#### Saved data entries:
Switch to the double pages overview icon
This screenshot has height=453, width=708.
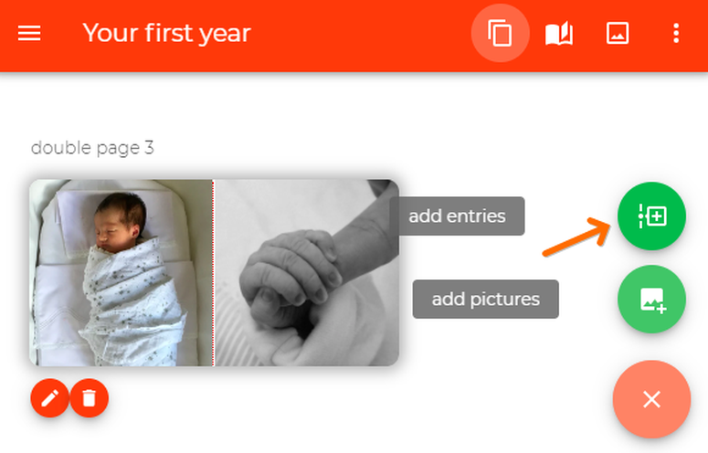tap(500, 34)
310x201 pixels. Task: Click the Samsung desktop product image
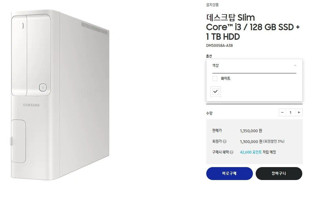(60, 95)

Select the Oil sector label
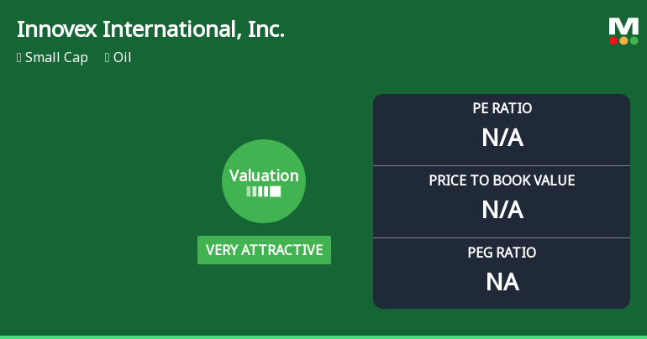coord(123,58)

#### Task directions:
Return every entry above exactly as written, minus the pictures.

#### Worked solution:
Switch to the double pages overview icon
This screenshot has height=453, width=708.
tap(500, 34)
310x201 pixels. Task: Click the Samsung desktop product image
(60, 95)

Select the Oil sector label
coord(123,58)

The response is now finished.